In contrast, what if the student didn’t want a big, city-life college? What if he or she was accustomed to a smaller, more private environment? If so, he or she might consider attending Freed- Hardeman University in Henderson, Tennessee. In contrast to UCLA, FHU is a much smaller, religious, private college. The current enrollment at FHU is around two thousand total students with a percent of males being forty- six percent to the female’s fifty-four. As you can see, FHU is much smaller (“FAQs” – FHU). Founded in eighteen sixty nine,
Freed has always had a reputation around the south for being a wonderful school. The minimum GPA to be submitted into the school is two point five (2. 5) and the minimum test scores are nineteen on the ACT and nine hundred and ten on the SAT. As for the classes, an individual must meet his or her state requirements where he or she attends high school. The student life at Freed is different from UCLA. At Freed, there are more private social clubs, choral groups, sports teams, and such. FHU’s athletic program is a member of the NAIA (D1) and the TranSouth Conference.

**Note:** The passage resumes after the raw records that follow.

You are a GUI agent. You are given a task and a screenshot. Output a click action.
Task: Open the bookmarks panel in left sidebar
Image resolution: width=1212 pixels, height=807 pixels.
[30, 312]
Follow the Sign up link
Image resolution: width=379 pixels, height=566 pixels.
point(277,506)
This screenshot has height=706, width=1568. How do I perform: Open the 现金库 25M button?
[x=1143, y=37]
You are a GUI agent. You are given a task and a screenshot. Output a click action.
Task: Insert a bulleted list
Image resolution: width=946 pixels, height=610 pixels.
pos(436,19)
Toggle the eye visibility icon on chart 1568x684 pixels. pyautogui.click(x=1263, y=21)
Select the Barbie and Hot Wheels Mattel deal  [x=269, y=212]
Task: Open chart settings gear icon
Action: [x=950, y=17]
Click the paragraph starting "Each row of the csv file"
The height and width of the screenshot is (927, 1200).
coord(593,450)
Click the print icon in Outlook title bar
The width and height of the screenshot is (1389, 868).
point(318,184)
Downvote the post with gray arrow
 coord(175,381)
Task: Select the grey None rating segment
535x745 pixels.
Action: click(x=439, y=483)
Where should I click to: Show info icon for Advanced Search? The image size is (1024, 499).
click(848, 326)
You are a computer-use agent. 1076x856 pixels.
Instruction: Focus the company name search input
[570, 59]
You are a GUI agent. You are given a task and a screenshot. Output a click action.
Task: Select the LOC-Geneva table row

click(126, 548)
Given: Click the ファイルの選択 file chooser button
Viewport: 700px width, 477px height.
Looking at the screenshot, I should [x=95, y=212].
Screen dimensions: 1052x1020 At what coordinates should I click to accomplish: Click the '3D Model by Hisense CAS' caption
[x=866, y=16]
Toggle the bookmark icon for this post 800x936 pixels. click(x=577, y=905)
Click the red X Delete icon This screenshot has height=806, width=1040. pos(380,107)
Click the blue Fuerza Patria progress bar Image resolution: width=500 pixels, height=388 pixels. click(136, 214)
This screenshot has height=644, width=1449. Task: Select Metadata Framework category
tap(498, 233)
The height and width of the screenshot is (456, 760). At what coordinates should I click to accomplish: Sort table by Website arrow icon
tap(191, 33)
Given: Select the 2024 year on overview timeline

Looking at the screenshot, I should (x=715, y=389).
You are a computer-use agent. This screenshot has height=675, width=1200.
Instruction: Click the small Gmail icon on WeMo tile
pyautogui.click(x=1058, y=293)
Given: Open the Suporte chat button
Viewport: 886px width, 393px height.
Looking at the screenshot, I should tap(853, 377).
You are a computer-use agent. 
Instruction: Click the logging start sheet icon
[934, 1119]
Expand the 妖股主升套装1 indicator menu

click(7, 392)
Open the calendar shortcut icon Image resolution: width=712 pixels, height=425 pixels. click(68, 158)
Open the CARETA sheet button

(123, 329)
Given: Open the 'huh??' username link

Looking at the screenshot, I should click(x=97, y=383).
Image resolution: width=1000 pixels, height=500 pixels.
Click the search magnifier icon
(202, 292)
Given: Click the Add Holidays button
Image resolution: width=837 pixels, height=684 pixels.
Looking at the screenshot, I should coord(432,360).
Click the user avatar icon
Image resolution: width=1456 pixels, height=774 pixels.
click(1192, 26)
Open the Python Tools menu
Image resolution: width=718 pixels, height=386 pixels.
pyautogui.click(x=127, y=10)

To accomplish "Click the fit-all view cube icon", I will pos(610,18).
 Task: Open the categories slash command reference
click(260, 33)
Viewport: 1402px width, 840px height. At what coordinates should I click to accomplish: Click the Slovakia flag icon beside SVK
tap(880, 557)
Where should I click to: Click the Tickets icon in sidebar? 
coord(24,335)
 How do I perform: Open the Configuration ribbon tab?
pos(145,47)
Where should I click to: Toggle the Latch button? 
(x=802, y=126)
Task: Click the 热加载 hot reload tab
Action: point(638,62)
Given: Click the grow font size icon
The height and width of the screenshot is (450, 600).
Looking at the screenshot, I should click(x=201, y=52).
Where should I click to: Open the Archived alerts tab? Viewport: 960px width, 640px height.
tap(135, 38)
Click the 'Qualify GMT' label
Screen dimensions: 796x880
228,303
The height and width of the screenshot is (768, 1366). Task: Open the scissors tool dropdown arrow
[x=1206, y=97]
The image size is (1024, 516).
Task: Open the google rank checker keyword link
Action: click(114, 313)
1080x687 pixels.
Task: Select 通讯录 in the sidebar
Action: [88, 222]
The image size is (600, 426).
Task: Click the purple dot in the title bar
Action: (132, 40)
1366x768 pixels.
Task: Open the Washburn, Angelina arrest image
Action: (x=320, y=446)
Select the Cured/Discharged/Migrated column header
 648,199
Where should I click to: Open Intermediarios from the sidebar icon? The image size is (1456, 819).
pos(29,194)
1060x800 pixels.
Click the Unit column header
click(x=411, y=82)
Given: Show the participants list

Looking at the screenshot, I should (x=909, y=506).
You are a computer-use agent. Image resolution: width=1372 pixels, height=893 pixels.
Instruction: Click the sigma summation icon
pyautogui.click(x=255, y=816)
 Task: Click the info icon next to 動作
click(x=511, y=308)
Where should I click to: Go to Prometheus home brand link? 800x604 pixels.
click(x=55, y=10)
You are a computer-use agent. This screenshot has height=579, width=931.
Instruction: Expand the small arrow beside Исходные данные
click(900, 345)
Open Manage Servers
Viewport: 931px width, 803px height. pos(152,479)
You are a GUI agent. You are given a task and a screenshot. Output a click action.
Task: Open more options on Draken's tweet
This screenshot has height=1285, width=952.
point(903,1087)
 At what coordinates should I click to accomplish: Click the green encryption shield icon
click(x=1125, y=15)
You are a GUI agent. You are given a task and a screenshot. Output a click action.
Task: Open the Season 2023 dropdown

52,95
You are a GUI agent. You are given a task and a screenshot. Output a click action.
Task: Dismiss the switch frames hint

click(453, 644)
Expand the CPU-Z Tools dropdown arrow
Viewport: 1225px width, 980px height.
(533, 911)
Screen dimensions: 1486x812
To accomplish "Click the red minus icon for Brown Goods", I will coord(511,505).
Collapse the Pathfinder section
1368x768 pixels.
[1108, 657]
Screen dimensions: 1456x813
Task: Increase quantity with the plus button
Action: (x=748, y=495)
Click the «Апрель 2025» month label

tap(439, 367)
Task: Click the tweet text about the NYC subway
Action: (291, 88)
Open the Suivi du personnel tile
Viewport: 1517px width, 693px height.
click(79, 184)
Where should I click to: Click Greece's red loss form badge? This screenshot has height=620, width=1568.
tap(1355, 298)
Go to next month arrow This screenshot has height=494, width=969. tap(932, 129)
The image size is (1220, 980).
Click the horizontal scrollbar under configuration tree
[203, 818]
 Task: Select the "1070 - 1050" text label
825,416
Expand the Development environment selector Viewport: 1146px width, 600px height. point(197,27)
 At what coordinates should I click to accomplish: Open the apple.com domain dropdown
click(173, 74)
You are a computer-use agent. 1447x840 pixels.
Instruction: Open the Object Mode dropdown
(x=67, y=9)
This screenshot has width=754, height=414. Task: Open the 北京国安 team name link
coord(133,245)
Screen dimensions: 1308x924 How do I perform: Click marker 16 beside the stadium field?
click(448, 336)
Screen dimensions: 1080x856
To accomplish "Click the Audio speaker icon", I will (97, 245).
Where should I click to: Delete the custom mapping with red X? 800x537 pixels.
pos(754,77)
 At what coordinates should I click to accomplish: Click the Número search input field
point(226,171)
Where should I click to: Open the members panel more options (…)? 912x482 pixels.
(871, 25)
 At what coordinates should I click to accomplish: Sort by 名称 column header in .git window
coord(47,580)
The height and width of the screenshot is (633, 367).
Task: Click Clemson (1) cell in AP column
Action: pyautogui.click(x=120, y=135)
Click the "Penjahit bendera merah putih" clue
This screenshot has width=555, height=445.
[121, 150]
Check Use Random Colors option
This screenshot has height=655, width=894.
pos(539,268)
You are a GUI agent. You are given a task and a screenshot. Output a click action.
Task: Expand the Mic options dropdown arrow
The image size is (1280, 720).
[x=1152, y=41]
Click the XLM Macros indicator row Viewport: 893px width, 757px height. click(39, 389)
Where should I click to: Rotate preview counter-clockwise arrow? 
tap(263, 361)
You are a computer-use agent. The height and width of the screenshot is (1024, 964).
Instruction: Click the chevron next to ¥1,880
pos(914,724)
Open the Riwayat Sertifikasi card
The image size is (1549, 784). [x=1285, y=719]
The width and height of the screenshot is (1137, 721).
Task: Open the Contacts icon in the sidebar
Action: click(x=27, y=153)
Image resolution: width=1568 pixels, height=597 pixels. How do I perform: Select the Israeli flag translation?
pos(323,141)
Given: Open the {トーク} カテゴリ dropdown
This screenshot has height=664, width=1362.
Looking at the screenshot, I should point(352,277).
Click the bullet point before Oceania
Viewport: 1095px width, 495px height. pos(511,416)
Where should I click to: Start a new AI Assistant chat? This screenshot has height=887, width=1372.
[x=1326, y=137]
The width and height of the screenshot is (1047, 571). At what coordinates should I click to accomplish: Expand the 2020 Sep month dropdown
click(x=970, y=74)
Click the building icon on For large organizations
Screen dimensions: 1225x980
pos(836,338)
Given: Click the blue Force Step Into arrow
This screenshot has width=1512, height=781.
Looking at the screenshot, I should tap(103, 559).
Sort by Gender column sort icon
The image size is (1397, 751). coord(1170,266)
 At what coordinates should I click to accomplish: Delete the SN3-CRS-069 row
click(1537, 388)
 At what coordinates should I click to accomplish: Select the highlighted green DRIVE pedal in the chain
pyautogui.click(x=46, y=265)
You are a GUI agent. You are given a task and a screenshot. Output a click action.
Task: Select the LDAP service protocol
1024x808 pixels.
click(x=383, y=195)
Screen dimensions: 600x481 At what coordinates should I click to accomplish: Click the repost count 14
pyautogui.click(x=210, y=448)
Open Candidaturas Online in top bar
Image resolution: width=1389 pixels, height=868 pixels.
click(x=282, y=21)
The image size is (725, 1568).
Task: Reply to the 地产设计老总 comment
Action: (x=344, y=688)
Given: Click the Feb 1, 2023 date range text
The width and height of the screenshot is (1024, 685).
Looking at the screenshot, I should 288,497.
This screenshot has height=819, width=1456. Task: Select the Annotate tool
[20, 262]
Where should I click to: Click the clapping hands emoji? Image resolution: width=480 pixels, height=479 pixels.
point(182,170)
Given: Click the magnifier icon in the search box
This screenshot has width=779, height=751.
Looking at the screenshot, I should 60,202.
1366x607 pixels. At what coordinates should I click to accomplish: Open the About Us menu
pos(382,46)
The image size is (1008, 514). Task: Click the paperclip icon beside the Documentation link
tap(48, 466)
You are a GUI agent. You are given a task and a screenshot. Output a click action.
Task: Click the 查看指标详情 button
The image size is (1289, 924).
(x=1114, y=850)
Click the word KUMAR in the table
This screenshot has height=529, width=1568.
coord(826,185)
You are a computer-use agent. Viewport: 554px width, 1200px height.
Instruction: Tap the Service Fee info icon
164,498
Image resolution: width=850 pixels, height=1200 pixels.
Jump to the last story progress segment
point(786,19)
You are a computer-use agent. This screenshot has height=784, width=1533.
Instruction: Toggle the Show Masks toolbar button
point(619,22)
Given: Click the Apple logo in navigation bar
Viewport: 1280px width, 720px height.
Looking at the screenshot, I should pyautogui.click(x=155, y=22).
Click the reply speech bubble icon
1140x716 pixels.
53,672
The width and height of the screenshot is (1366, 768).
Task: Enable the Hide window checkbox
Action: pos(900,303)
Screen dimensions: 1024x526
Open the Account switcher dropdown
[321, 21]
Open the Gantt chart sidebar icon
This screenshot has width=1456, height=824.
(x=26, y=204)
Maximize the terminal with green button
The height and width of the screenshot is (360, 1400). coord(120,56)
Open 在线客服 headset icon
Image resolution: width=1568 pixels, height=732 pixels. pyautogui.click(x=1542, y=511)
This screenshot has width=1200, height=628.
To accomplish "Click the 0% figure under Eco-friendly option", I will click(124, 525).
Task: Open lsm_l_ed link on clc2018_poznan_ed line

Also, FHU is affiliated with the Church of Christ. Around eighty-three percent of the student body belongs to the Church of Christ, with a seventeen percent belonging to other Christian views (“FAQs” – FHU). All students attending FHU must live on campus unless either living with a family member or have credited a number of hours through the university. In turn, freshmen, and generally sophomores, are required to live on campus. The total cost to attend FHU from out of state is around twenty-eight thousand dollars a year.
Tuition alone is about thirteen thousand. Ninety percent of the students receive some form of financial aid and there is a little over seven million dollars awarded annually in scholarship money. Since FHU is a private college, this money is raised privately and through the school. They receive little to no government help. In the ultimate conclusion, there are a variety of options out there. There have been two researched here and there are thousands of others. One must learn to explore his or her options. What does he or she want?
One may possibly want a fast pace, “city” lifestyle while attending college. He or she may want more of a “party-life. ” Or, on the other hand, a student may want a more “one-on-one”, private, religious lifestyle. In the end, education is the key to life. One must choose which path he or she wants to take to achieve the end result; a college degree. By comparing and contrasting two different schools, students will have a better understanding of the options that are available and the many choices they will have to make.